PROBLEM STATEMENT: The reply should hold every line of the listing exactly, and none of its images.

INFORMATION SHOWN:
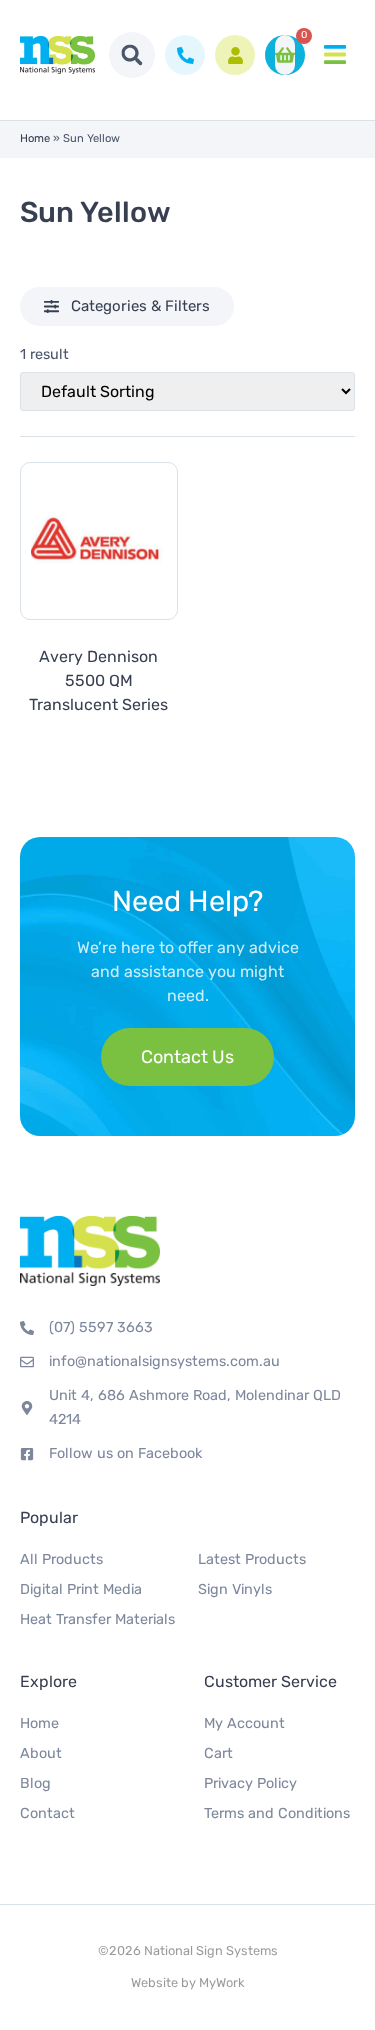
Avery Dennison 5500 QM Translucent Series (98, 680)
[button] (132, 55)
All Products (61, 1559)
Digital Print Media (81, 1589)
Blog (35, 1783)
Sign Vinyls (235, 1589)
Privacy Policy (250, 1783)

SOLUTION TO THE PROBLEM:
Avery Dennison 5500 QM Translucent Series (98, 680)
[button] (132, 55)
All Products (61, 1559)
Digital Print Media (81, 1589)
Blog (35, 1783)
Sign Vinyls (235, 1589)
Privacy Policy (250, 1783)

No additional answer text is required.